Spinning some game
November 16, 2009
Consider the mystique of a glistening DJ, nonchalantly wearing just one headphone and hovering over his laptop amidst a crowd of wildly enthusiastic, dancing drunks—or the one-man show who controls sheer pandemonium with a swift click of the mouse and iconic turntable scratching. Without so much as guitar strings to pluck, DJs possess a unique, undeniable star quality by exuding “cool” in a reckless, club-going culture where mashing together top 40 hits, old school hip-hop and sparkling synth makes them a party’s most valuable asset.
Here’s where the beauty of interactive video games come in.

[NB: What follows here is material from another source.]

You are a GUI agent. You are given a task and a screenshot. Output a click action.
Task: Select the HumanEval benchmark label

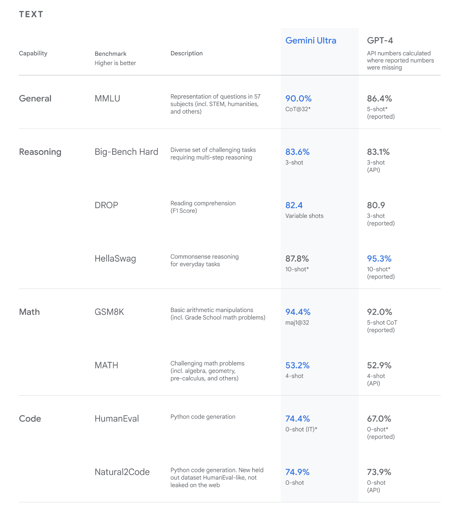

Today, anyone with $120 to spend can be a beat-making, mixing, scratching, self-proclaimed DJ in the comfort of their own living room. FreeStyle Games, a small music game-developing company, has teamed up with the leading worldwide Rock Band and the original Guitar Hero series publishers, Activision, to produce DJ Hero, which was released in stores nationwide on Oct. 27.

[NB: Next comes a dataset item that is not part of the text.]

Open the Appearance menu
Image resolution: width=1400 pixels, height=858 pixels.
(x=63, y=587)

With an exclusive, original 93-mix track list, plastic turntable and mixer, DJ Hero, not unlike its music rhythm game predecessors, supports the notion that many people are anxious to become ultra-cool DJs, even for a fleeting moment in a fantasy scenario, said Griffin McElroy, contributing editor for Joystiq and music rhythm game connoisseur. The question, however, is whether DJ Hero is in fact, an accurate portrayal of what it’s actually like to deejay, or if the concept mirrors that of Guitar Hero’s plastic, colored buttons, which McElroy said are nothing like the 15 or 16 frets on an actual guitar with six strings.
“Video games are about wish-fulfillment, really,” said Tom Dowd, assistant professor in the Interactive Arts and Media Department at Columbia. “And culturally, who do we put on pedestals more than social, cultural, political or intellectual heroes these days? Rock stars and pop stars. It fulfills a not-too-well-hidden desire for each of us to be idolized.”
Dowd further explained that we’re familiar with rhythm as a means of expression because we practice rhythms on a day-to-day basis by singing, drumming along with a song or performing virtually any task that requires timing.
“It’s a powerful combination and connecting that gameplay to a physical prop, toy or controller seems so obvious now,” Dowd said.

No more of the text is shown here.